TEMPO Interaktif, Jakarta - Direktur Program Imparsial, Al Araf atau Aal, menilai bisnis-bisnis yang dikelola oleh aparatur Tentara Nasional Indonesia hanya menguntungkan segelintir kelompok petinggi saja. Karena itu, ia mendesak pemerintah menjalankan Undang-undang nomor 34 tahun 2004 tentang TNI yang juga mengatur tentang pengalihan aset dan bisnis tentara.
“Pengambilalihan aset justru berpengaruh pada kesejahteraan prajurit tentara,” kata Aal pada saat pemaparan pers di kantor Imparsial Jumat (11/3) siang tadi.
Aal menyayangkan pemerintah lambat dalam menangani pengalihan aset tentara yang sudah dimulai sejak masa reformasi. “Ada anggapan aset tersebut ditahan untuk mensejahterakan prajurit,” katanya.
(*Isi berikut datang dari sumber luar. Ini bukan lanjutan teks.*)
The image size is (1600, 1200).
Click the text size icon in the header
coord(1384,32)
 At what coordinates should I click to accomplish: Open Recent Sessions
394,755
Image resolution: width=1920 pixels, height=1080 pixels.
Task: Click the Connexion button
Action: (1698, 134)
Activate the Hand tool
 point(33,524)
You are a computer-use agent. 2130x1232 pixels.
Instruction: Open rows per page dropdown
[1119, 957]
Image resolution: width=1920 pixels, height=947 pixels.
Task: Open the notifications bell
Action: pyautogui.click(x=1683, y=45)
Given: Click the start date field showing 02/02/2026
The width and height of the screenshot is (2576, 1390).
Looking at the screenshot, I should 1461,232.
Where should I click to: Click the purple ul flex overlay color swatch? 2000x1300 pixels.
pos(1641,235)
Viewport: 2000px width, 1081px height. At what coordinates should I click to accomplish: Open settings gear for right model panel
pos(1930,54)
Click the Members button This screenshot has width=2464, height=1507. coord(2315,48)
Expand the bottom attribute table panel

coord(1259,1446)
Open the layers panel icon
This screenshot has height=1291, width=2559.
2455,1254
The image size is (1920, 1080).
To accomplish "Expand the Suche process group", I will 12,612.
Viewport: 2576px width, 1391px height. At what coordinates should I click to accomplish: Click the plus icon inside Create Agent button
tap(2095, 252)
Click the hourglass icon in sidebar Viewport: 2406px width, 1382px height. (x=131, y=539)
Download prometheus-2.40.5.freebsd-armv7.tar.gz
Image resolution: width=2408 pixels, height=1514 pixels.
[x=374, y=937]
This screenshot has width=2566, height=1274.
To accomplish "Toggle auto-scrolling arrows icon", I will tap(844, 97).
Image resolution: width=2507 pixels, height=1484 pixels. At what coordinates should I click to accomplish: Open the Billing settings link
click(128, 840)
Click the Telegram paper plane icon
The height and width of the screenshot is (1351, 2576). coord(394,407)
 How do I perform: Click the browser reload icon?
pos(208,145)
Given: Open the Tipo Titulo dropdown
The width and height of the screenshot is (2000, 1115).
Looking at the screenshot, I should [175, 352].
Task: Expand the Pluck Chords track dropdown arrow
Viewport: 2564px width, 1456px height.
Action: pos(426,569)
Padahal, menurut Aal, semakin lambat pemerintah mengambil alih aset maka semakin lambat juga prajurit sejahtera.
Di tempat yang sama, Direktur Eksekutif Institute for Defence, Securities, and Peace Studies, Institute for Defence, Securities, and Peace Studies, menilai lambatnya proses pengalihan terjadi sebab pemerintah belum tuntas menginventarisir unit bisnis dan aset TNI.
Padahal, menurut Mufti, banyak tim yang telah dibentuk pemerintah untuk menginventarisir bisnis dan aset tersebut. “Kita belum bisa bicara soal pengalihan karena apa yang mau dialihkan juga belum tuntas diinventarisir,” kata Mufti.
Salah satu faktor yang membuat proses inventarisasi lambat, menurut Mufti adalah karena tim inventaris tak punya akses langsung untuk memeriksa aset TNI. “Mereka dapat data dari TNI sulit, harus berjenjang,” tutur Mufti.
Berdasarkan data yang dihimpun Imparsial dan IDSPS, setidaknya ada dua tim yang dibentuk pemerintah untuk menginventarisir bisnis dan aset TNI, Tim Supervisi Transformasi Bisnis (TSTB) TNI, dan Tim Nasional Pengalihan Aktivitas Bisnis (TNPAB) TNI.
Keduanya melaporkan jumlah unit bisnis dan total aset yang berbeda-beda.TSTB melaporkan total aset bersih yang dikelola TNI besarnya Rp 1,5 Triliun, sedangkan TNPAB pada 2008 melapor aset bersih sebesar Rp 2,3 Triliun.